Liputan6.com, Jakarta - Wakil Presiden Ma'ruf Amin mengakui, akses energi terkait elektrifikasi sudah mencapai 99 persen di Indonesia. Namun, dia mengaku heran mengapa masih ada wilayah yang belum mendapatkan haknya atas energi tersebut.

"Banyak rumah tangga miskin yang meskipun tersedia infrastruktur listrik di wilayahnya tetap tidak mendapatkan akses karena terdapat entry barrier untuk membayar biaya pemasangan listrik dan membeli perlengkapan terkait," kata Ma'ruf saat menyampaikan orasi ilmiah Dies Natalies ke-5 Universitas Pertamina secara virtual dari Kediaman Resmi Wapres, Jalan Diponegoro No. 2, Jakarta, (1/2/2021).

Selain akses listrik, Ma'ruf mengungkap, akses Liquefied Petroleum Gas atau LPG juga masih terkendala, atau belum dirasakan seluruh elemen masyarakat miskin. Padahal menurut dia, pemerintah pada tahun 2021 mengalokasikan anggaran sekitar Rp 54 triliun untuk subsidi LPG dan menyediakan LPG sampai 7,5 juta metrik ton untuk masyarakat.

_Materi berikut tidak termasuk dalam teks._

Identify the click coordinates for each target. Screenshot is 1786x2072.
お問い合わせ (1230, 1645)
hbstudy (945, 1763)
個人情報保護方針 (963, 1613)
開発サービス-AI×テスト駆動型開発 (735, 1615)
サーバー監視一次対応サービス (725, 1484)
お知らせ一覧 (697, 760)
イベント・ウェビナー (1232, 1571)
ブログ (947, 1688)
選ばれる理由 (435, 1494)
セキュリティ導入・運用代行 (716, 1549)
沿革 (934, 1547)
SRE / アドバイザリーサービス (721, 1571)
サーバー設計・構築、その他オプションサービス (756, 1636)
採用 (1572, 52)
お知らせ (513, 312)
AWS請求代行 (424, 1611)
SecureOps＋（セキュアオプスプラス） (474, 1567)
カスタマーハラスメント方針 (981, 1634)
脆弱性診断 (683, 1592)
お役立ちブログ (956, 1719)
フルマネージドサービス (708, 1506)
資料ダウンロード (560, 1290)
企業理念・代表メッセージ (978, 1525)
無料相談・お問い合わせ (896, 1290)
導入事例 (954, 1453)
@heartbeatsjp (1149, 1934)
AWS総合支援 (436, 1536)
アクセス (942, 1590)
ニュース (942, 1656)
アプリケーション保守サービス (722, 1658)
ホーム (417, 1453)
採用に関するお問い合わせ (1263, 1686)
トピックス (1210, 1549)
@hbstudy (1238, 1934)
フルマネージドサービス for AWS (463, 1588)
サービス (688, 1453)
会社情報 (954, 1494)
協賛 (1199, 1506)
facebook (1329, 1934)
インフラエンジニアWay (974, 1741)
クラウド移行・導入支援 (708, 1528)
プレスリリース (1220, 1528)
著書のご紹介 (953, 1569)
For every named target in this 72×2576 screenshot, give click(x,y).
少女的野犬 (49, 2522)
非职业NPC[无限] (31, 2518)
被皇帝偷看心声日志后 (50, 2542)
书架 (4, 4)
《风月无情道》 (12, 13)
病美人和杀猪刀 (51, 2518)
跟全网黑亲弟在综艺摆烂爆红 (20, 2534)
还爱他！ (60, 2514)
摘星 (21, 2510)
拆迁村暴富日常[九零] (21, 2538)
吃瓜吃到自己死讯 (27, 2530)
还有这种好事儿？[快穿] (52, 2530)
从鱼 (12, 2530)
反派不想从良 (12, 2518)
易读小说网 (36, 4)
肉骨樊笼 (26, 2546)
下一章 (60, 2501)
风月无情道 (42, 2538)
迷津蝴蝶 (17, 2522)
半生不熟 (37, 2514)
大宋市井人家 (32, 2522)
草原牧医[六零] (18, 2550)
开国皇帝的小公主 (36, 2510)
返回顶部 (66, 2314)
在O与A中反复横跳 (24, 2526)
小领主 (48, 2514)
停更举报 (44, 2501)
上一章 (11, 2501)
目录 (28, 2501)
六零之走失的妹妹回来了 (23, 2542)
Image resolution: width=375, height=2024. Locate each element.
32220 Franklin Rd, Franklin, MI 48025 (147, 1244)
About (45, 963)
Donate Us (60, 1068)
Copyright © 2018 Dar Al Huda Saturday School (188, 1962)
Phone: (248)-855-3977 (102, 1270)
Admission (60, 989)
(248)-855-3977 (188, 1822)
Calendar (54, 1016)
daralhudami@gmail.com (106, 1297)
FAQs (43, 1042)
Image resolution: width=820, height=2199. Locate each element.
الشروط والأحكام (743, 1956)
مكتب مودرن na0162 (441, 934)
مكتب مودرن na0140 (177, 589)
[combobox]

"Masih terdapat lebih dari 12,51 juta rumah tangga miskin dan rentan di Indonesia yang memasak menggunakan kayu bakar. Ketimpangan terjadi untuk subsidi LPG yang hanya dinikmati oleh 35 persen kelompok masyarakat miskin dan rentan, sisanya dinikmati kelompok masyarakat dengan tingkat kesejahteraan yang lebih tinggi," kritik dia.

"Tentu ini ironis, karena alokasi subsidi LPG jumlahnya sangat besar dan cenderung meningkat," sambung dia.

Kaji Kebijakan Subsidi Energi

Ma'ruf meminta kementerian/lembaga terkait untuk terus mengkaji kebijakan subsidi energi agar dapat diakses oleh seluruh lapisan masyarakat. Sekaligus mampu mendorong penghematan anggaran pemerintah sehingga memperkuat ketahanan energi nasional.

"Sebagai Ketua Tim Nasional Percepatan Penanggulangan Kemiskinan (TNP2K), saya telah meminta agar kebijakan energi juga harus berpihak kepada masyarakat miskin dan rentan untuk mendorong keadilan terhadap akses energi dan pada akhirnya mendorong ketahanan energi nasional," dia menandasi.